Maintenant que les jeux sont pratiquement faits et que les élections ont vécu, une lecture sereine des résultats et de leurs retombées est plus que nécessaire. Le désengagement des citoyens, notamment les jeunes, par rapport aux élections ou les doutes sur la capacité des dirigeants à changer les choses doivent être analysés à froid et avec beaucoup de profondeur. Au lieu de se cacher derrière de faux alibis pour expliquer leur échec, les partis ont intérêt à se remettre en question et à revoir leur méthode de travail et leur gestion. Sinon les abstentionnistes ne se contenteraient pas de se tenir à l'écart du processus démocratique, mais ils finiraient par ne plus se sentir concernés par les droits civils et la gouvernance locale. Ce qui impacterait fortement tout le processus démocratique.
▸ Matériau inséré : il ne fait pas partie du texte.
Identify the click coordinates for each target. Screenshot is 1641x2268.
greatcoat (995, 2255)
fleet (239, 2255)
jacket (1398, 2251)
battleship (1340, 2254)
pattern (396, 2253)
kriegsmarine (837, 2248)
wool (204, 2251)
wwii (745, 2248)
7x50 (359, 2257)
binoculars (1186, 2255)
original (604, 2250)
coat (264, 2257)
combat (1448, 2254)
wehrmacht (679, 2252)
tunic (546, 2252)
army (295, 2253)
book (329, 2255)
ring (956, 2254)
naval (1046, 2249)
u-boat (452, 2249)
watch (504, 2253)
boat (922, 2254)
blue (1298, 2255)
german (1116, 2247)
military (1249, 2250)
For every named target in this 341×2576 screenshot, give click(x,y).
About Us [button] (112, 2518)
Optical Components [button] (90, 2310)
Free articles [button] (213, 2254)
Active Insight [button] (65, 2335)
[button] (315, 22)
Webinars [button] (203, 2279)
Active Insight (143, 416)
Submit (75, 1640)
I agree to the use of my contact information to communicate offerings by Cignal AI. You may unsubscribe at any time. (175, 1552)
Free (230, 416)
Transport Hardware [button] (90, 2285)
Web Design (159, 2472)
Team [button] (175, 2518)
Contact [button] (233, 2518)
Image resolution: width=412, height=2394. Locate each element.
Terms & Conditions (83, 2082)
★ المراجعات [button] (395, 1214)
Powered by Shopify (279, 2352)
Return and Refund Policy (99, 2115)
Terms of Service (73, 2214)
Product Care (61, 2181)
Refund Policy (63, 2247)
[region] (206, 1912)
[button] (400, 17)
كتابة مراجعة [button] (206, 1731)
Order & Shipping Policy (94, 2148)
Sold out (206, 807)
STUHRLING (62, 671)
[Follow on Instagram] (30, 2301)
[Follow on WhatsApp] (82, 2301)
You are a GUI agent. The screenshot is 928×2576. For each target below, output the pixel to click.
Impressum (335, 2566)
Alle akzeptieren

Reportées quatre fois, les premières élections municipales post-14 janvier 2014 ont, finalement, eu lieu dimanche 6 mai, et se sont déroulées dans de bonnes conditions. Plus de 60.000 militaires, policiers et gardes nationaux ont été déployés sur le terrain, au cours de cette journée, pour assurer la sécurité du scrutin dans tous les centres du pays. Un déploiement sans précédent, compte tenu des menaces qui pèsent sur le scrutin, notamment par crainte d'attentats terroristes. Un succès, tout compte fait, qui a fait démentir tous ceux qui jouaient aux Cassandre en prédisant l'échec de cette échéance ou son report sine die. En attendant la proclamation des résultats définitifs, prévus pour le 13 juin prochain, la lecture des résultats préliminaires permet de tirer plusieurs enseignements qui pourraient nous édifier sur la nouvelle configuration du paysage politique.
2.074 listes se sont engagées dans cette bataille électorale et près de 53.000 candidats ont formulé l'espoir d'obtenir la confiance des électeurs dans leurs circonscriptions respectives pour briguer un siège parmi les 7.280 mis en jeu. Au cours de trois semaines de campagne « incolore, inodore et sans saveur » (dixit La Presse), ils n'ont pas, pour la plupart, réussi à hisser leur discours au niveau des attentes des citoyens, à la fois indifférents et désabusés. Ils se sont évertués à multiplier des promesses en l'air véhiculant des paroles creuses qui ne convainquent personne. En l'absence d'un vrai débat comme exutoire, en raison, notamment, des interdits et des obligations imposés par l'Instance des élections (Isie) et celle de l'audiovisuel (Haica), les contradictions ont bouillonné et les intérêts partisans ont primé sur l'intérêt général du pays.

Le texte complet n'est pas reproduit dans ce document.